EXCERPTED RECORDS

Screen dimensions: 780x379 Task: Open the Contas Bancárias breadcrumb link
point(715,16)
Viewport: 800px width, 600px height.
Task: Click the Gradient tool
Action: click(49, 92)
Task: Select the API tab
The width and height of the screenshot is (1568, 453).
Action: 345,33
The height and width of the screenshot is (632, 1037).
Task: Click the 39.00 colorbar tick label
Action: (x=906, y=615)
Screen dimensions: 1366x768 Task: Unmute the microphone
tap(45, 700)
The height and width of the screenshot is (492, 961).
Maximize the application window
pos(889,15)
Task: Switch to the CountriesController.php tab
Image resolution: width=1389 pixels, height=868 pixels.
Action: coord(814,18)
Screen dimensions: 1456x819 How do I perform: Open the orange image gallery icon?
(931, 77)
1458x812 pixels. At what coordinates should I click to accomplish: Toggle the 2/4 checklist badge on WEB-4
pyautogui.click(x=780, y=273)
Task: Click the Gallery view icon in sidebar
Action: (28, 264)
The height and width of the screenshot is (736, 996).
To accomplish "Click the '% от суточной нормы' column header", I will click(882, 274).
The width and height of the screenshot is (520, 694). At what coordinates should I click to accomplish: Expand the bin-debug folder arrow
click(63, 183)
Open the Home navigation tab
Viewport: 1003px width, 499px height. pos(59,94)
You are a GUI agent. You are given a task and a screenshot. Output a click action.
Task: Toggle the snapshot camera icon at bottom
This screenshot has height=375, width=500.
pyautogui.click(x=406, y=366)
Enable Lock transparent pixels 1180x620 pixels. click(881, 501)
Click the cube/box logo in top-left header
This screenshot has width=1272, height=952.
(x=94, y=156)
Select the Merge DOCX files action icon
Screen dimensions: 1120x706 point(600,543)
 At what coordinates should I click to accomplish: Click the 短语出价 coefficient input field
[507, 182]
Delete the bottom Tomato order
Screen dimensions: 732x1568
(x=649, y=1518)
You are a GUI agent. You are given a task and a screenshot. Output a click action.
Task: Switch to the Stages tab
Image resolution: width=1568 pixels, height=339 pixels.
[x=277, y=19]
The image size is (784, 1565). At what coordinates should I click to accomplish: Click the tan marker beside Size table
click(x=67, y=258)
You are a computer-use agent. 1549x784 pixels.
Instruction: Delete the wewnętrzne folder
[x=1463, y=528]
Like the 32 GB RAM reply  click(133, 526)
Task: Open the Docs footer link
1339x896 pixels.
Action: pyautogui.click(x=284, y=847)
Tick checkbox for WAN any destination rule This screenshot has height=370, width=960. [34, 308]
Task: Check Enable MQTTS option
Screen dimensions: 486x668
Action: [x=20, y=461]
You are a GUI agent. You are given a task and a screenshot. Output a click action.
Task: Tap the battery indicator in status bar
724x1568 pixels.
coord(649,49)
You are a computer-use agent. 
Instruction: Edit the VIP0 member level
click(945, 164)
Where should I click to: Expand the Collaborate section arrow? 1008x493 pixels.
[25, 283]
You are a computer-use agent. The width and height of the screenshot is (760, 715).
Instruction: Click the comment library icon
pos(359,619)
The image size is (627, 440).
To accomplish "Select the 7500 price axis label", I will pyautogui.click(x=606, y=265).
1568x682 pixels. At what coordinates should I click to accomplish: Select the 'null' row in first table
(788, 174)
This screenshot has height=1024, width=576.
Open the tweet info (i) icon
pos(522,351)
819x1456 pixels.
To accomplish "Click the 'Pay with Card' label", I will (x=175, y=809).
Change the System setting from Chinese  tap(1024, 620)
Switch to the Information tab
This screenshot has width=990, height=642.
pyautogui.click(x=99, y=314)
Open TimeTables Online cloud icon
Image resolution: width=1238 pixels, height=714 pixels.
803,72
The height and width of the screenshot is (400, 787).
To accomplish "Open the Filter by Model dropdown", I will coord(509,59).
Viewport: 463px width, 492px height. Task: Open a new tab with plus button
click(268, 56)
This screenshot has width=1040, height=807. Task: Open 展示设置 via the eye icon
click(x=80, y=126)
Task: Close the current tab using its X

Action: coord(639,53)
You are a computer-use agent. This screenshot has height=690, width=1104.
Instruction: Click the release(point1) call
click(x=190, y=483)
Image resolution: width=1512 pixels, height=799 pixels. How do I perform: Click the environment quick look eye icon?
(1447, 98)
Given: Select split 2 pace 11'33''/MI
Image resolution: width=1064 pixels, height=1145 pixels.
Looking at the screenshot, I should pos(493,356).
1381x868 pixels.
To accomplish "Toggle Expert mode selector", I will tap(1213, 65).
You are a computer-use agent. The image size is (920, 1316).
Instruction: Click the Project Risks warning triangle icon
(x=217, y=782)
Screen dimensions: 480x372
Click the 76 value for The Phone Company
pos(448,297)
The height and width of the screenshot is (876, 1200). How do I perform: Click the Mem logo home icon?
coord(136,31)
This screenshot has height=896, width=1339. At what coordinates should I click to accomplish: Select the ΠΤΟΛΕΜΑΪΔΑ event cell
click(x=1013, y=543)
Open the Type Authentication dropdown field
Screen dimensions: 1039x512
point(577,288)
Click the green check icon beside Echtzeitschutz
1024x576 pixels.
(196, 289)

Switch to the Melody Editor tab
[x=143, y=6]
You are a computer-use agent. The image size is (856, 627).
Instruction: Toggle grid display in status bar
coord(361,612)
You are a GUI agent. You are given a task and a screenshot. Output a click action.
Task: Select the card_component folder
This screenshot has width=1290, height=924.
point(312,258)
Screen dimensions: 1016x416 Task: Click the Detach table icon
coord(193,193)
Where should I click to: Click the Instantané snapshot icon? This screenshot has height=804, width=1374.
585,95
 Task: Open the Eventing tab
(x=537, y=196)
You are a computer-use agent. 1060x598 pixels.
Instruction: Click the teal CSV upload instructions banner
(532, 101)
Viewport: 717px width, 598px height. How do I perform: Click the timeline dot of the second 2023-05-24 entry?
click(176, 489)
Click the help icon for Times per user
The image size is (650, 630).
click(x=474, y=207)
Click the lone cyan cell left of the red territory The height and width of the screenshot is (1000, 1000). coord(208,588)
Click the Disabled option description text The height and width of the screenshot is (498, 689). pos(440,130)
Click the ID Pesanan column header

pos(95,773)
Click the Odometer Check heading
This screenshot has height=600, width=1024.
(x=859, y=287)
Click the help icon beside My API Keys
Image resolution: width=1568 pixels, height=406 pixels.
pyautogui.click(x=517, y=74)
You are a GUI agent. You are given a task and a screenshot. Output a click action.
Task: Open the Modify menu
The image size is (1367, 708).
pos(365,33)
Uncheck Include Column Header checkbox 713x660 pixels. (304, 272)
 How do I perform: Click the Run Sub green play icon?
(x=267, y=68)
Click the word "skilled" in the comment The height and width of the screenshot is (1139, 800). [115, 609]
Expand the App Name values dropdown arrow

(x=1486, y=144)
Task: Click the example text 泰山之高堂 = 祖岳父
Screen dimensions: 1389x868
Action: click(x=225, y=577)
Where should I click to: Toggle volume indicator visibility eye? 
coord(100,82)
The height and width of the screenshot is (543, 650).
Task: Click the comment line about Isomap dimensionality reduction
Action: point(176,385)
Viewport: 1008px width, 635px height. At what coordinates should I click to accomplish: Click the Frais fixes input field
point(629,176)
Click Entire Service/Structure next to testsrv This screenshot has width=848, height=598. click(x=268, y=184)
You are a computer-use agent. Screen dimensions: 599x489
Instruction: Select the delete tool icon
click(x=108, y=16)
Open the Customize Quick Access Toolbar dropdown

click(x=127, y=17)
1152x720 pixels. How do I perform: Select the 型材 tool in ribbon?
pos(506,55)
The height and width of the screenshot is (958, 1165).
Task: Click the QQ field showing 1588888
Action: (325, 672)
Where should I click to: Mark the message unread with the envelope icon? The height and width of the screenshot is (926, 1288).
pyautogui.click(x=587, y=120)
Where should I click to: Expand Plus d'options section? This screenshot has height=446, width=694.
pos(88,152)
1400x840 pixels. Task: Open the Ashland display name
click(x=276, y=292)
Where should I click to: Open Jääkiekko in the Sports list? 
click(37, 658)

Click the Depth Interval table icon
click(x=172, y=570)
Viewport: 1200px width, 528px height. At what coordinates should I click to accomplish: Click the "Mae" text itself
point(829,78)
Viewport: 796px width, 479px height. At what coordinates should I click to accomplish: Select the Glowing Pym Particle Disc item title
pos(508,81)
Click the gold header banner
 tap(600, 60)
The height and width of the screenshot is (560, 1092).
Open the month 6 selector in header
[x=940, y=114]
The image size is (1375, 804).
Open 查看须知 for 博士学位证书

WORK INSTRUCTION
Look above for the line holding "This screenshot has width=1040, height=807.". Print it and every line after it, exactly, through the line holding "Given: Select split 2 pace 11'33''/MI".

OUTPUT BELOW
This screenshot has width=1040, height=807. Task: Open 展示设置 via the eye icon
click(x=80, y=126)
Task: Close the current tab using its X

Action: coord(639,53)
You are a computer-use agent. This screenshot has height=690, width=1104.
Instruction: Click the release(point1) call
click(x=190, y=483)
Image resolution: width=1512 pixels, height=799 pixels. How do I perform: Click the environment quick look eye icon?
(1447, 98)
Given: Select split 2 pace 11'33''/MI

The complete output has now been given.